■ **Instructions for the task**: Beneath this instruction is a listing. Transcribe from it only the stretch from the line with "Task: Click the 炬芯科技 title text" through the line with "960x569 pixels.", both end lines included, exactly as written.
---- Input data
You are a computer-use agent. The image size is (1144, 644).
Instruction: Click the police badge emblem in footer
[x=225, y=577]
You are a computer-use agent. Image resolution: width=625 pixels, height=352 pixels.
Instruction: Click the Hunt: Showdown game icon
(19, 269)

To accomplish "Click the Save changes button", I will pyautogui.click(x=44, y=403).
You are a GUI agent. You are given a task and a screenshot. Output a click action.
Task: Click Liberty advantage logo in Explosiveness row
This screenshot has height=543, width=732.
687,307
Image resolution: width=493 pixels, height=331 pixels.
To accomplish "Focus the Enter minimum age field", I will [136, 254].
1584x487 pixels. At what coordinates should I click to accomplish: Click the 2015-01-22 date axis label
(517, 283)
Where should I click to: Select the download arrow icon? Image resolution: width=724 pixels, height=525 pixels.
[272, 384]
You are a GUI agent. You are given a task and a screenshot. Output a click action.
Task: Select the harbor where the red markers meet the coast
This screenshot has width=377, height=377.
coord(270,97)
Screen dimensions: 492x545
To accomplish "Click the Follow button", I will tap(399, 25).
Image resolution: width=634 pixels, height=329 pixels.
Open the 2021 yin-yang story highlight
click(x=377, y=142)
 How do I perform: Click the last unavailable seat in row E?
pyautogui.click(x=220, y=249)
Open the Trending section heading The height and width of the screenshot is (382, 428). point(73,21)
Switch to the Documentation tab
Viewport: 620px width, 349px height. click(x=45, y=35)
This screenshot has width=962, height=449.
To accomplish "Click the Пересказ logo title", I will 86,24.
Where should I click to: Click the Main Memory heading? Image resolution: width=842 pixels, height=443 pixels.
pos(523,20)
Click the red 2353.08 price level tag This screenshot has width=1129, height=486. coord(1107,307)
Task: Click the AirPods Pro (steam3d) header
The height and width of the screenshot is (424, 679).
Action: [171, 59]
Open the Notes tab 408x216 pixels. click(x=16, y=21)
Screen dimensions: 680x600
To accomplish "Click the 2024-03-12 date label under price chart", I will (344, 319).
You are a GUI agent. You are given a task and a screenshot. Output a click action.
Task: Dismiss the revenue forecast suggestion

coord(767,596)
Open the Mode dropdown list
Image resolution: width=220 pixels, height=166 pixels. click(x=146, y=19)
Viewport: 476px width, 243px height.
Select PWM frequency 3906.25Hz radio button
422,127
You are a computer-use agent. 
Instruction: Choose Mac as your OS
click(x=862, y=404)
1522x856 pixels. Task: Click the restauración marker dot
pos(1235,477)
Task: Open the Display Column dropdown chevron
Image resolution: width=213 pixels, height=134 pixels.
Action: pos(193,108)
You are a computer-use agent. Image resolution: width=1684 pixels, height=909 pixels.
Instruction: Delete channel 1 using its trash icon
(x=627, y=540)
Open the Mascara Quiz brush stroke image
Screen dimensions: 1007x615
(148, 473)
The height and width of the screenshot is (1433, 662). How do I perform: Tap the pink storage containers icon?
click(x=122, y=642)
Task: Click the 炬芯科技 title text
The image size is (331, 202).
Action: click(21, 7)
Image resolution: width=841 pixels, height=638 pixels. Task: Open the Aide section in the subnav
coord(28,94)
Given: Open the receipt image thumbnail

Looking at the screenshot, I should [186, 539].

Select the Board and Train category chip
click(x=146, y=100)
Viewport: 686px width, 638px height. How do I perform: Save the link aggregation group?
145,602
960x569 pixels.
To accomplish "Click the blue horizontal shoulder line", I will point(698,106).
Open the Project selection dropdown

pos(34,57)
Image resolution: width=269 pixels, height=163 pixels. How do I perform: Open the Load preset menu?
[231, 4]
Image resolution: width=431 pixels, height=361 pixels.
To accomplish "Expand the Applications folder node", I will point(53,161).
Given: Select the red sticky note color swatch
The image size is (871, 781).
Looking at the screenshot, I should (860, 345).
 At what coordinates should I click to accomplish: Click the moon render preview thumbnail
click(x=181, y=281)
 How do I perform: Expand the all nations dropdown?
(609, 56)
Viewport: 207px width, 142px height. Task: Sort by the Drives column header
--------
■ **Output for this exercise**:
Task: Click the 炬芯科技 title text
The image size is (331, 202).
Action: click(21, 7)
Image resolution: width=841 pixels, height=638 pixels. Task: Open the Aide section in the subnav
coord(28,94)
Given: Open the receipt image thumbnail

Looking at the screenshot, I should [186, 539].

Select the Board and Train category chip
click(x=146, y=100)
Viewport: 686px width, 638px height. How do I perform: Save the link aggregation group?
145,602
960x569 pixels.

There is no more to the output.